As Mr. Heather and I were leaving the festivities, a woman was handing out these water bottles. As you can see it is emblazoned with the logos for the New York City Department of Health and Mental Hygiene and the Department of Environmental Protection. I proudly showed my new prize to Mr. Heather. He was sick with envy— that is, until we looked at the bottom of this bottle to ascertain what it is made of.
This bottle is clearly labeled “PC 7”. What is “PC 7” you ask? Here is a little information from thegreenguide:
Not all #7 plastic is polycarbonate, nor are all Nalgene bottles made from polycarbonate. Unlike #1-#6,#7 is the official “other” plastics category. Nalgene makes several varieties of water bottle, made from different kinds of plastic, including polyethylene and polypropylene. Nalgene’s Lexan bottles are made of polycarbonate plastic (PC), a plastic known to leach the hormone-disrupting chemical bisphenol-A (BPA). This puts it in the company of two other plastics which studies have determined are prone to leaching and pose environmental and/or health concerns: 1) Polyvinyl Chloride (PVC) which can leaches phthalates, a hormone disruptor, and dioxin, a carcinogen; and 2) polystyrene, which can leach styrene, a possible human carcinogen.

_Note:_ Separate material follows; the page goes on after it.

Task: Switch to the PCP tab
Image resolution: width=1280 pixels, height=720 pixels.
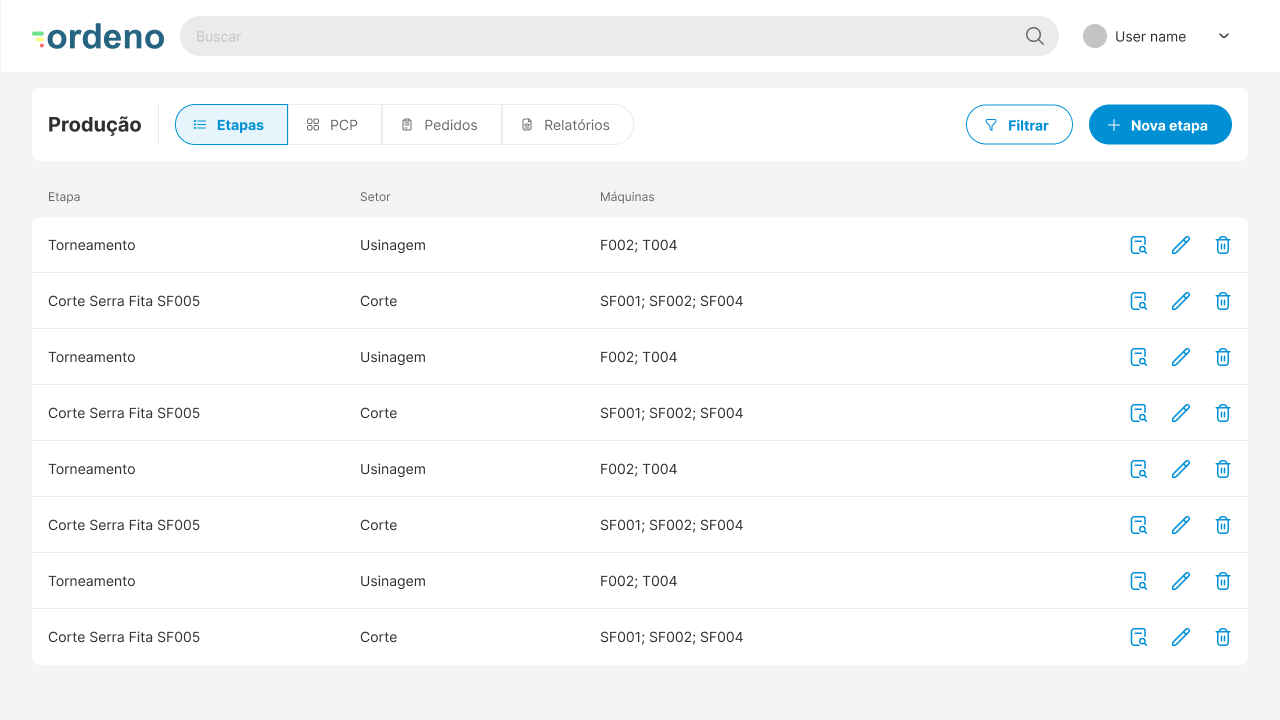Action: [x=334, y=125]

Does that mean Nalgene Lexan water bottles are unsafe? We cannot say categorically that Nalgene Lexan bottles are unsafe or even that they leach BPA, until the product has been properly tested. According to Our Stolen Future: “No tests on bisphenol-A leaching have been carried out specifically on Nalgene water bottles, to the knowledge of www.OurstolenFuture.org, nor were Nalgene bottles the brand used in the experiments demonstrating a link between polycarbonate and chromosomal aberrations. There may be some reason why Nalgene bottles do not leach bisphenol-A. This would be highly unexpected, however, given their chemical composition.”
What We Know
PC is a durable and heat resistant plastic, making it a popular material for food storage and laboratory equipment, including baby bottles, water bottles, petri dishes and animal cages. In the late 1990s, studies testing PC baby bottles found they leached low levels of BPA. After several tests of the same bottles the presence of BPA decreased dramatically. The studies suggested that while residual amounts of BPA may be present on some baby bottles, it would disappear after a short period of use. The studies concluded that the PC baby bottles currently on the market are not a health risk to children.

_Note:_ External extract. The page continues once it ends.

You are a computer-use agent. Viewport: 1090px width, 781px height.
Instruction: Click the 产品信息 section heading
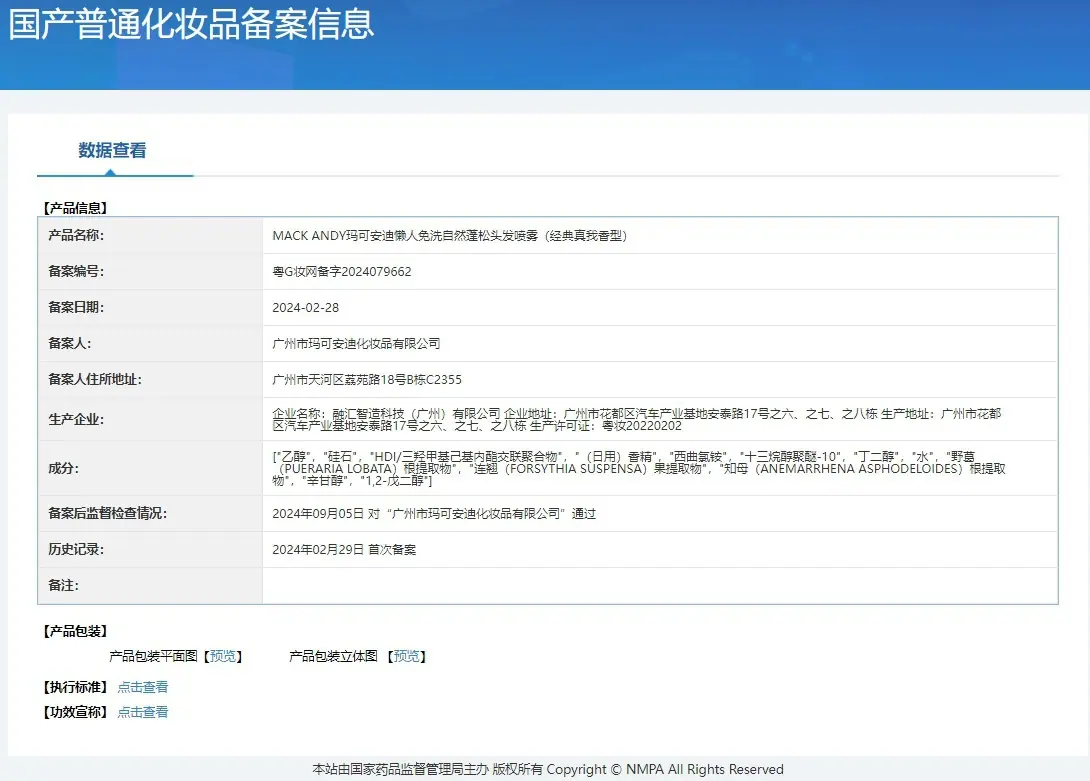(75, 208)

In 2003, a study, published in Environmental Health Perspectives (EHP), reproduced the same results as the earlier studies when new bottles were tested. However, after repeated washings and scrubbings, the levels of BPA leaching from the bottles increased significantly. The study concludes, “The increased migration levels may be due to polymer degradation.”
During the same year, two more studies were published in EHP, which came about after researchers traced BPA in lab mice to the PC cages in which the mice were housed. These studies share several of the same conclusions: 1) Polycarbonate exposed to harsh detergent is prone to leaching; 2) The older the polycarbonate, the more it leaches; 3) High temperatures cause higher rates of leaching. One study found that polycarbonate will leach into water at room temperature. Of even greater concern, the laboratory plastics studies were initiated by sudden abnormalities in mice egg cells after polycarbonate animal cages were mistakenly washed with the wrong detergent.
This is mildly disturbing. I guess I can always use this item as a time capsule or something. Thanks Department of Health!